For internal services: HTTP/2 is usually enough. The QUIC benefits matter when networks are unreliable. Inside a data center, networks are reliable. The complexity of HTTP/3 isn't worth the marginal gain.

For APIs: if the clients are servers (server-to-server), HTTP/2 over TCP is mature and fine. If the clients are mobile apps, HTTP/3 is increasingly worth it.

Operational Considerations

Load balancers and proxies: not all support HTTP/2 or HTTP/3 end-to-end. Many setups have HTTPS at the edge, then plain HTTP/1 internally. This works fine but means internal services don't benefit from HTTP/2 multiplexing.

Connection coalescing: HTTP/2 lets a browser reuse one connection for multiple subdomains if their TLS certs include both. Improves performance, can confuse debugging.

Observability: tools that parse HTTP/1 plain text won't work on HTTP/2 or HTTP/3 binary. You need versions that decode the framed format. Wireshark handles all three. Some older logging proxies don't.

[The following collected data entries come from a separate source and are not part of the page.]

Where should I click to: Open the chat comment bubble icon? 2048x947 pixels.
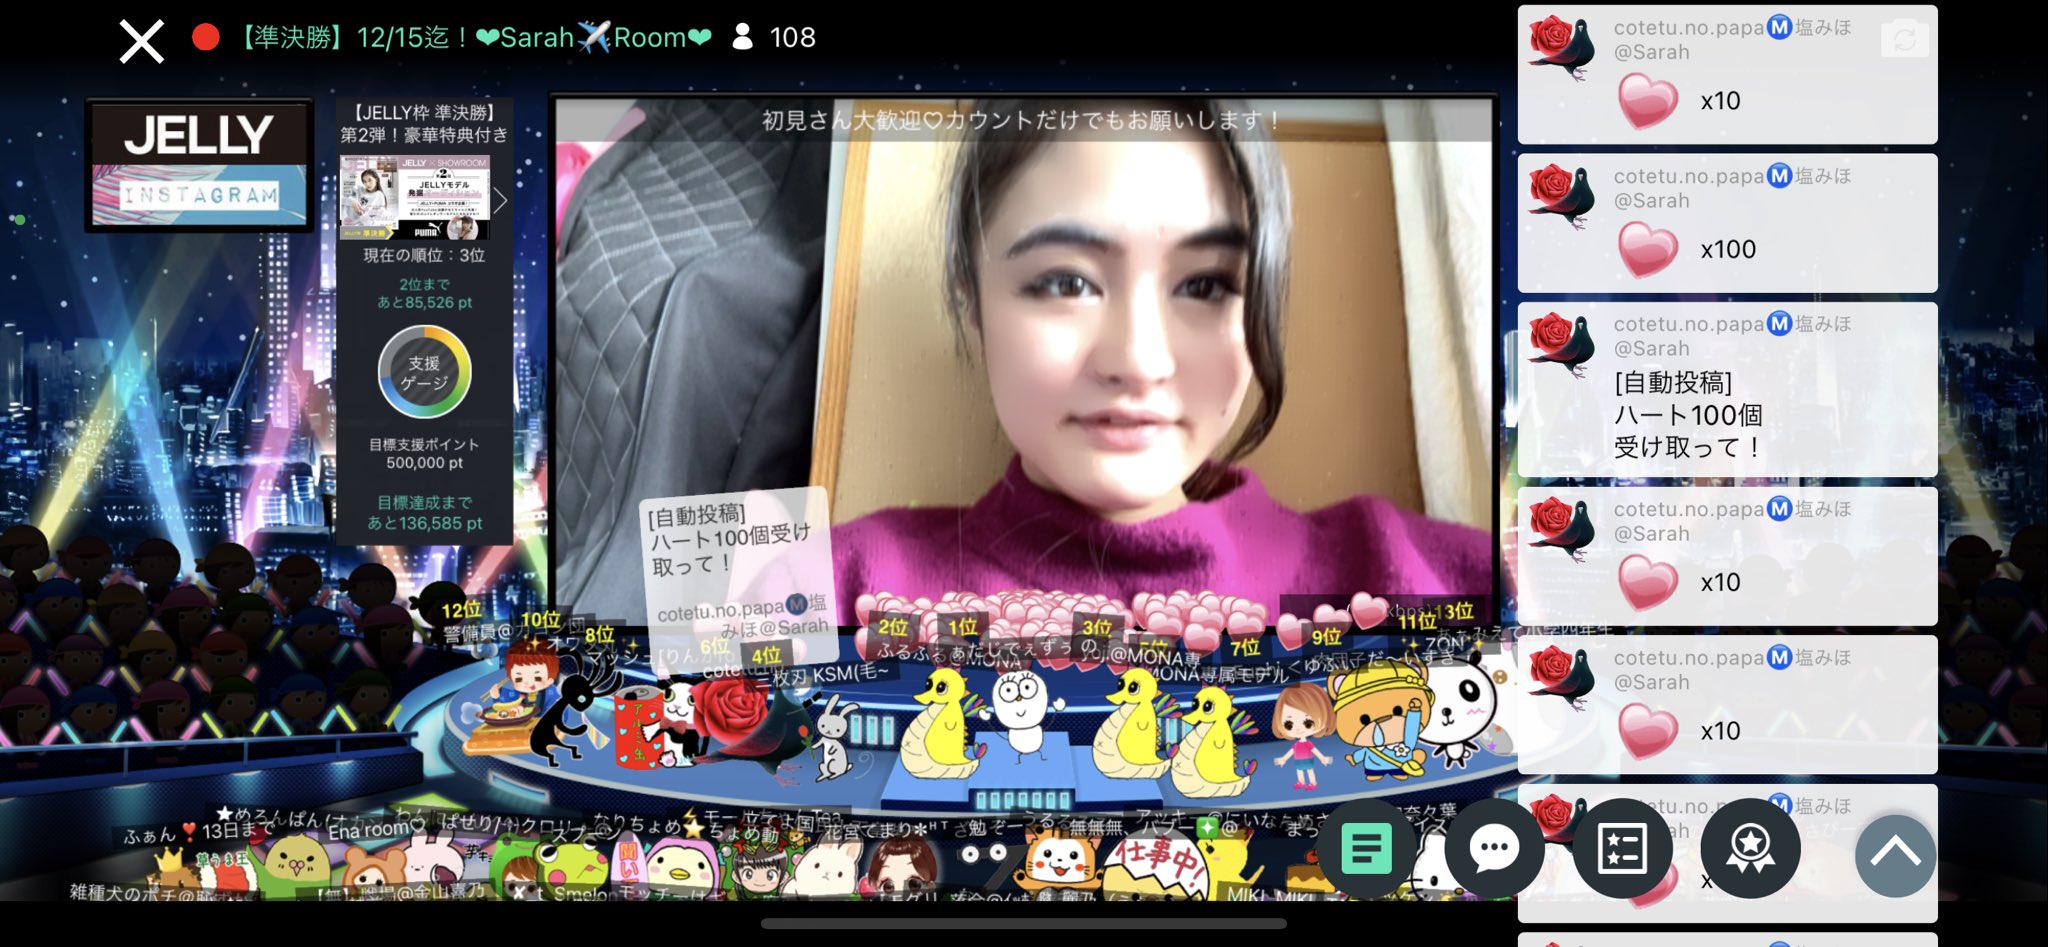[x=1493, y=848]
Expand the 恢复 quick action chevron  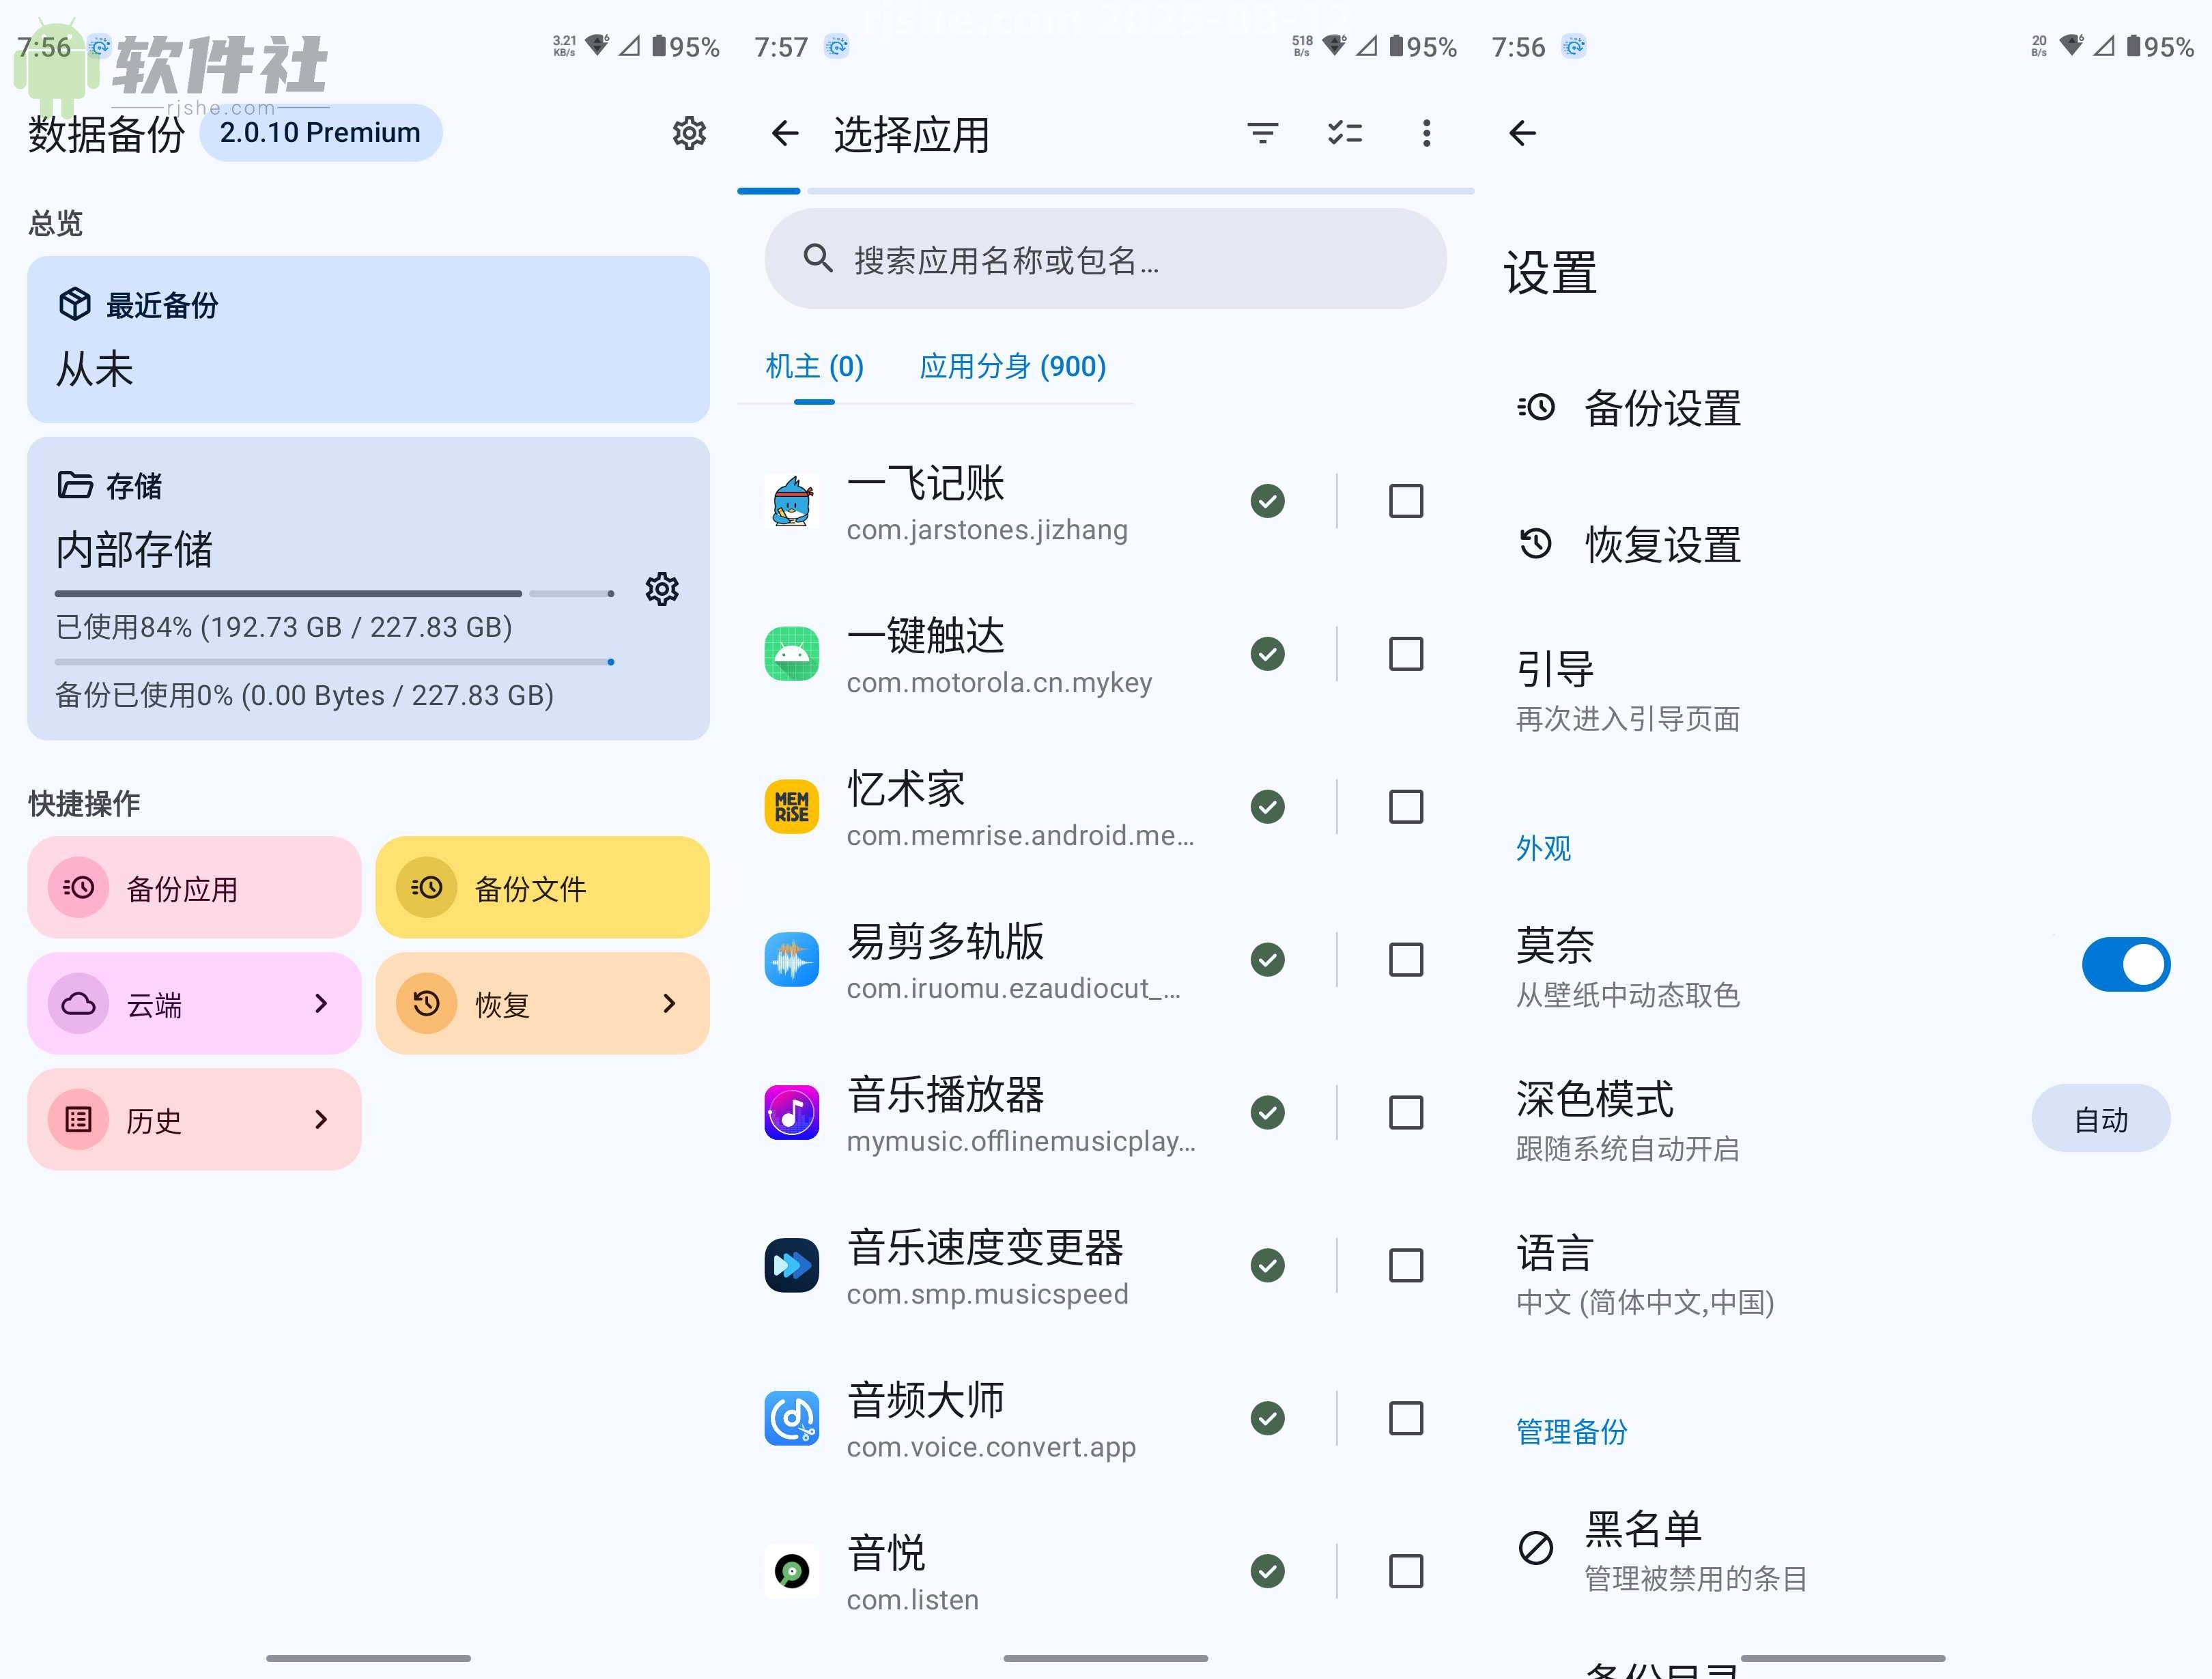[669, 1004]
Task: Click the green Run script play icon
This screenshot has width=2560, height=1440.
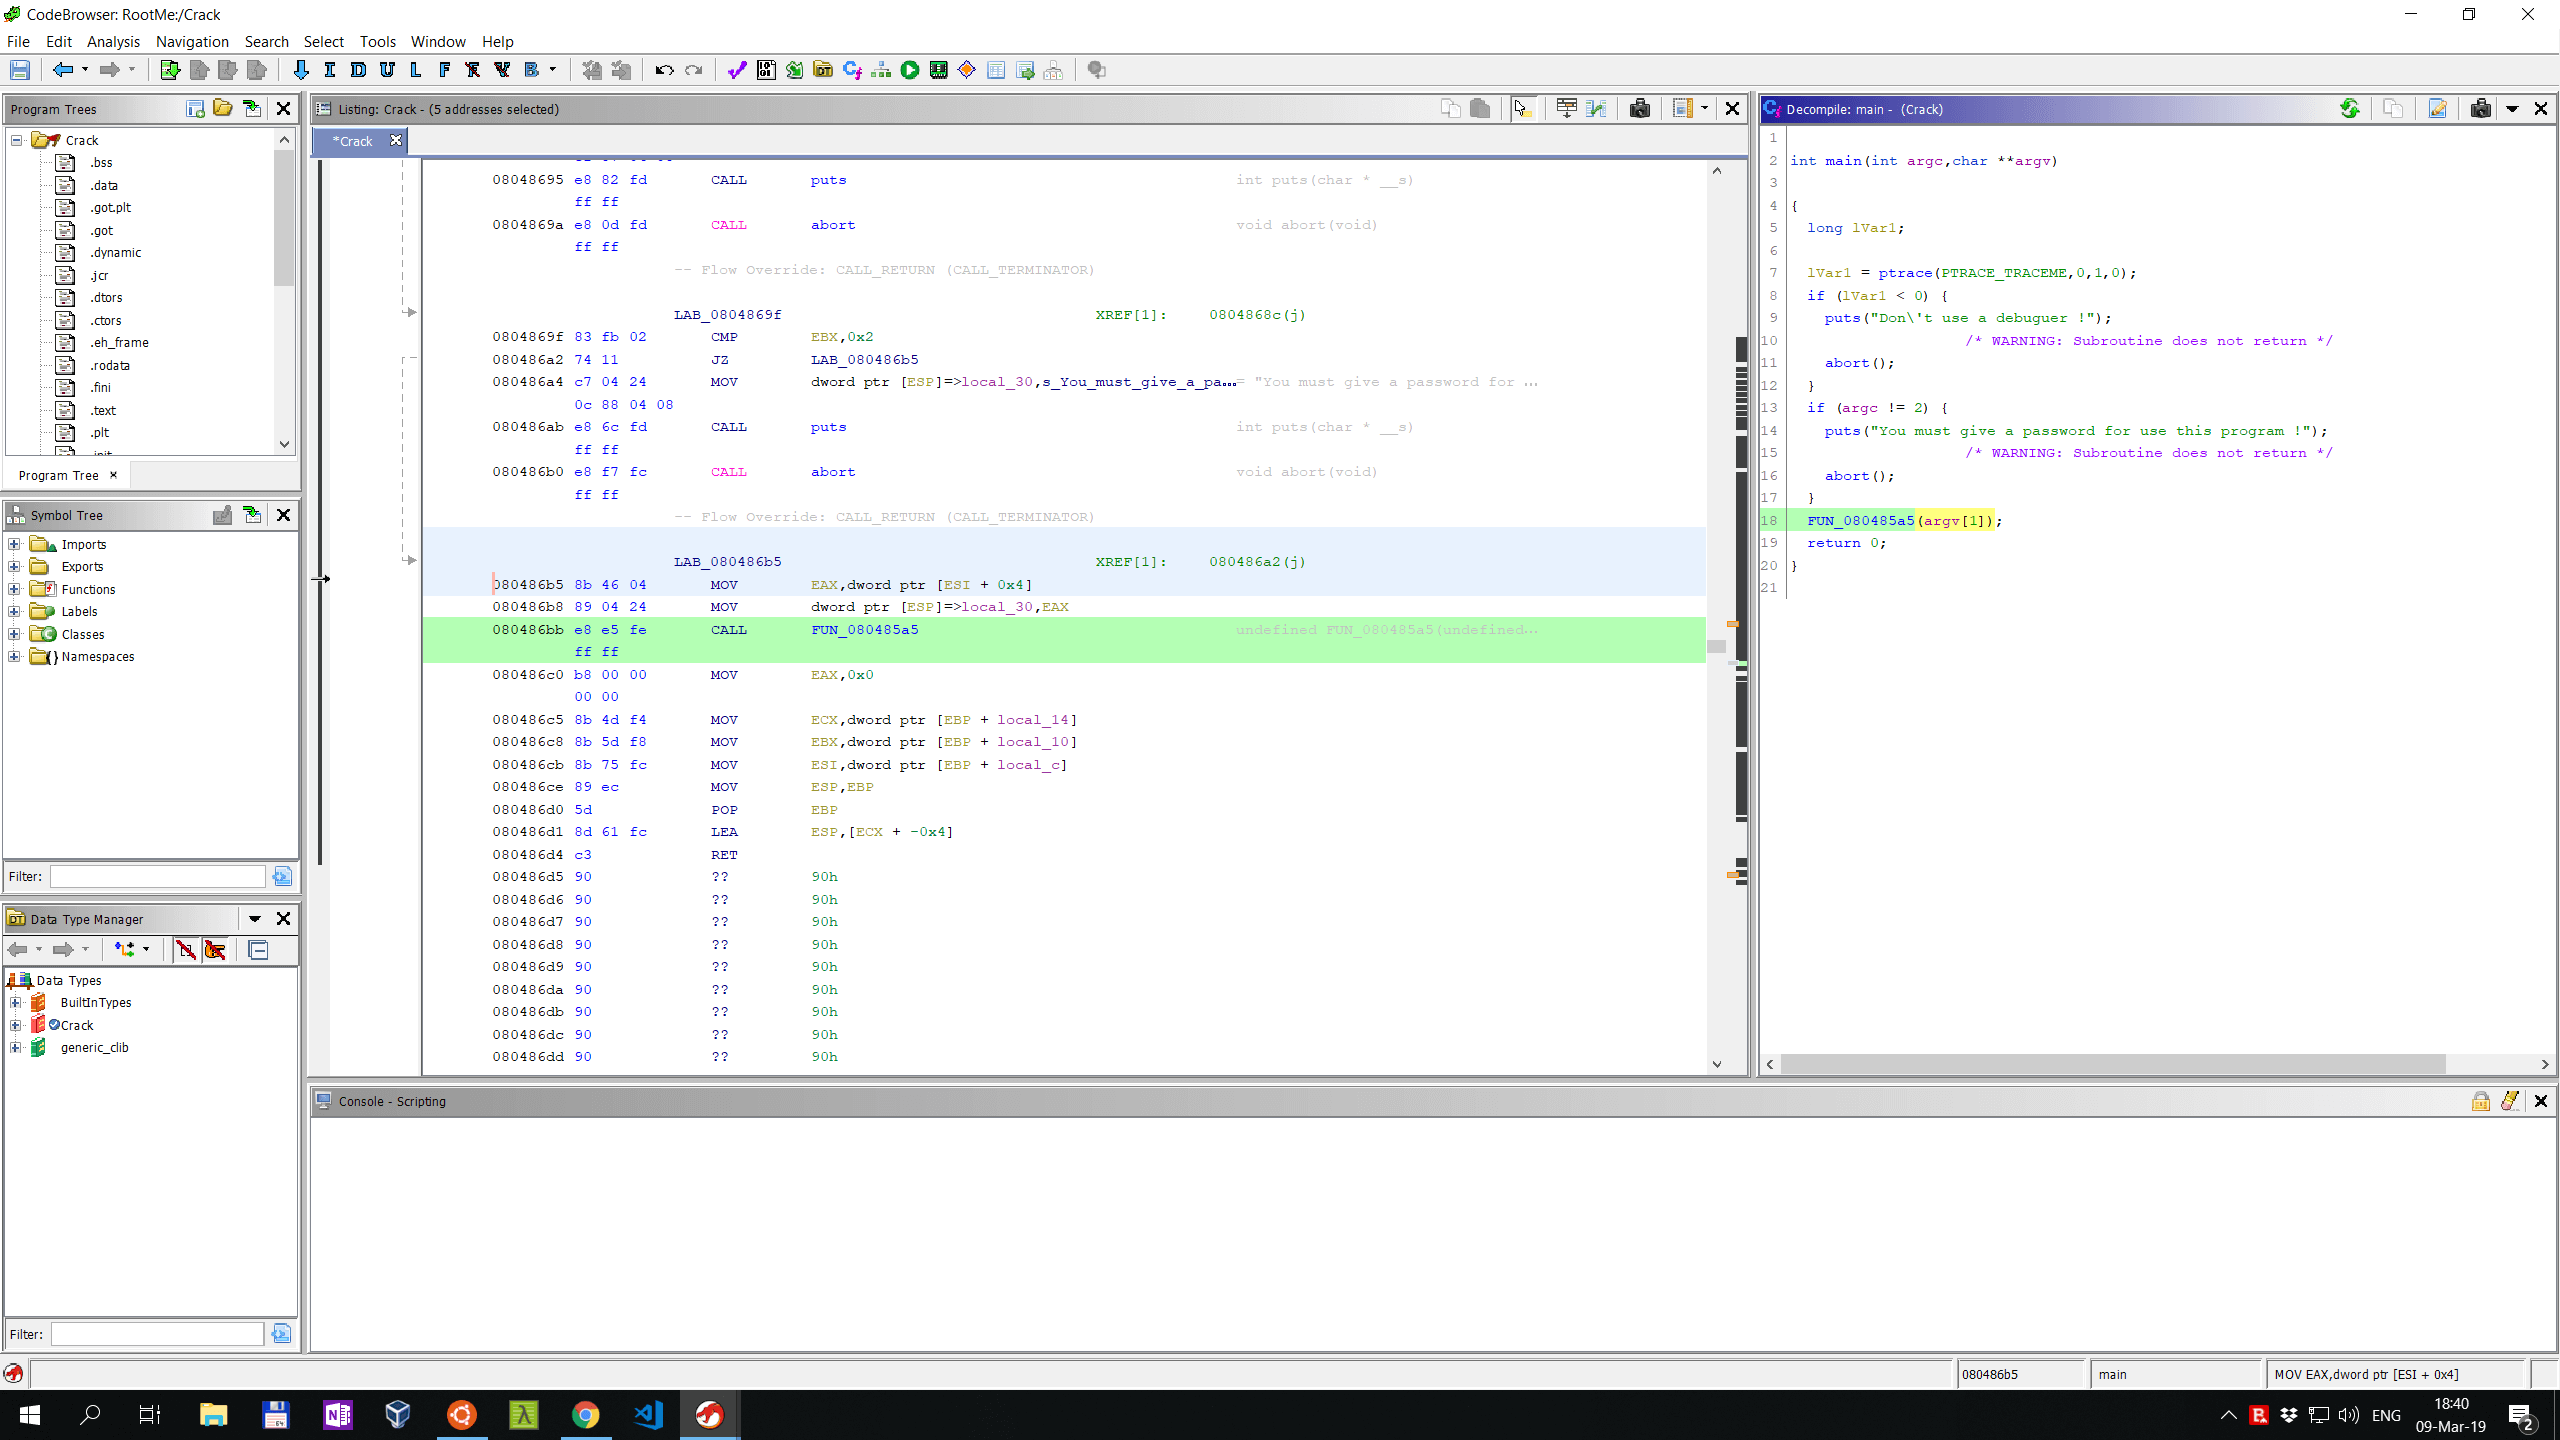Action: (x=909, y=70)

UDP and corporate firewalls: some networks block all UDP except DNS. HTTP/3 fails. Browsers fall back to HTTP/2 over TCP. So HTTP/3 is best-effort: it's an optimization, not a hard requirement.

QUIC CPU cost: QUIC does encryption in user space, which means more CPU work per connection than TLS-over-TCP (where modern NICs offload TLS). At scale, this matters. CDNs have invested heavily in optimizing QUIC implementations.

0-RTT replay attacks: 0-RTT data can be replayed by an attacker. The server must reject 0-RTT for non-idempotent requests (POST that modifies state). Frameworks usually handle this, but be aware.

Edge Cases and Gotchas

WebSocket on HTTP/2: HTTP/2 originally didn't support WebSocket upgrades. RFC 8441 fixed this with the "extended CONNECT" method, but support is uneven.

Connection limits: browsers cap concurrent HTTP/2 streams (typically 100 per connection). Servers can configure their max. If you hit the cap, requests queue.

Long-running streams and timeouts: HTTP/2 streams that stay open a long time (server-sent events, long-polling) can run into idle timeouts. Tune these.

Server-Sent Events on HTTP/2: works fine, and you avoid the HTTP/1 6-connection limit problem.

Mixing protocol versions: a load balancer might speak HTTP/2 to clients but HTTP/1 to backends. This is normal and fine for most apps. But streaming features (server push, server-sent events) might not work end-to-end if any hop is HTTP/1.

0-RTT and replay-safe headers: if your app accepts 0-RTT, ensure the request handler tolerates the same request being processed twice (because of replay). For idempotent GETs, no problem. For non-idempotent operations, reject early replay.

How to Tell What Version a Site Uses

In Chrome DevTools: Network tab, right-click any column header, enable "Protocol". Now each request shows h1.1, h2, or h3.

From the command line: curl --http3 -I https://example.com tells you whether HTTP/3 works.

Most large public sites speak HTTP/2 to all clients and HTTP/3 to clients that ask. Some smaller sites and most internal services still default to HTTP/1.1.

The One Thing to Remember

Each HTTP version solved a specific bottleneck. HTTP/1.1's bottleneck was head-of-line blocking at the application level. HTTP/2 fixed that with multiplexing but kept TCP's head-of-line blocking. HTTP/3 swapped TCP for QUIC to fix that too, plus added 0-RTT and connection migration. The actual semantics (methods, headers, status codes) haven't changed since 1997. As a developer, you mostly don't care which version your stack uses; just enable the latest your CDN supports, drop the old HTTP/1-era bundling/sharding hacks, and trust that the protocol does its job. The pattern is consistent: every version trades implementation complexity for less round-trip latency.